= EXERCISE =
After reading the records, print them all again exactly as they stand.

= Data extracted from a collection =
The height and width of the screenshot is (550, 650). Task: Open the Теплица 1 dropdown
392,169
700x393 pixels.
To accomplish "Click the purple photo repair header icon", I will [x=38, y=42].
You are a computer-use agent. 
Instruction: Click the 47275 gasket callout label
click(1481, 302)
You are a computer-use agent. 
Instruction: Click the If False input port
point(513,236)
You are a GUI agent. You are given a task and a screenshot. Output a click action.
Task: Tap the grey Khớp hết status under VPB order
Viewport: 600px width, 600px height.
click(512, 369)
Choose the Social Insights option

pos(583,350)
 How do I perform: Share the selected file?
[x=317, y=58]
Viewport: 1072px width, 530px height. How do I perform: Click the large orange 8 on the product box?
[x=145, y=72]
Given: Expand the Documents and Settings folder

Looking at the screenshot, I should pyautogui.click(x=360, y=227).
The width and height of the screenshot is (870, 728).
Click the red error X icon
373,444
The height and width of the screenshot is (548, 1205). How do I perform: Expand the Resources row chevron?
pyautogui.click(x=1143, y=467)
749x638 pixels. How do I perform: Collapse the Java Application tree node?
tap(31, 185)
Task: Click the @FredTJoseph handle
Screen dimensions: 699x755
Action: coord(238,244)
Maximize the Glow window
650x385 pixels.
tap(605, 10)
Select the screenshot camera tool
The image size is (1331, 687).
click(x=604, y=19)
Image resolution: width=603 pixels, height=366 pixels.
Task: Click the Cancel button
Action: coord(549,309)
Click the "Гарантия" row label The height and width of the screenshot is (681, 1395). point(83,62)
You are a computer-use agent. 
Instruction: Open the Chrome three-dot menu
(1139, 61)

= YOUR SOLUTION =
The height and width of the screenshot is (550, 650). Task: Open the Теплица 1 dropdown
392,169
700x393 pixels.
To accomplish "Click the purple photo repair header icon", I will [x=38, y=42].
You are a computer-use agent. 
Instruction: Click the 47275 gasket callout label
click(1481, 302)
You are a computer-use agent. 
Instruction: Click the If False input port
point(513,236)
You are a GUI agent. You are given a task and a screenshot. Output a click action.
Task: Tap the grey Khớp hết status under VPB order
Viewport: 600px width, 600px height.
click(512, 369)
Choose the Social Insights option

pos(583,350)
 How do I perform: Share the selected file?
[x=317, y=58]
Viewport: 1072px width, 530px height. How do I perform: Click the large orange 8 on the product box?
[x=145, y=72]
Given: Expand the Documents and Settings folder

Looking at the screenshot, I should pyautogui.click(x=360, y=227).
The width and height of the screenshot is (870, 728).
Click the red error X icon
373,444
The height and width of the screenshot is (548, 1205). How do I perform: Expand the Resources row chevron?
pyautogui.click(x=1143, y=467)
749x638 pixels. How do I perform: Collapse the Java Application tree node?
tap(31, 185)
Task: Click the @FredTJoseph handle
Screen dimensions: 699x755
Action: coord(238,244)
Maximize the Glow window
650x385 pixels.
tap(605, 10)
Select the screenshot camera tool
The image size is (1331, 687).
click(x=604, y=19)
Image resolution: width=603 pixels, height=366 pixels.
Task: Click the Cancel button
Action: coord(549,309)
Click the "Гарантия" row label The height and width of the screenshot is (681, 1395). point(83,62)
You are a computer-use agent. 
Instruction: Open the Chrome three-dot menu
(1139, 61)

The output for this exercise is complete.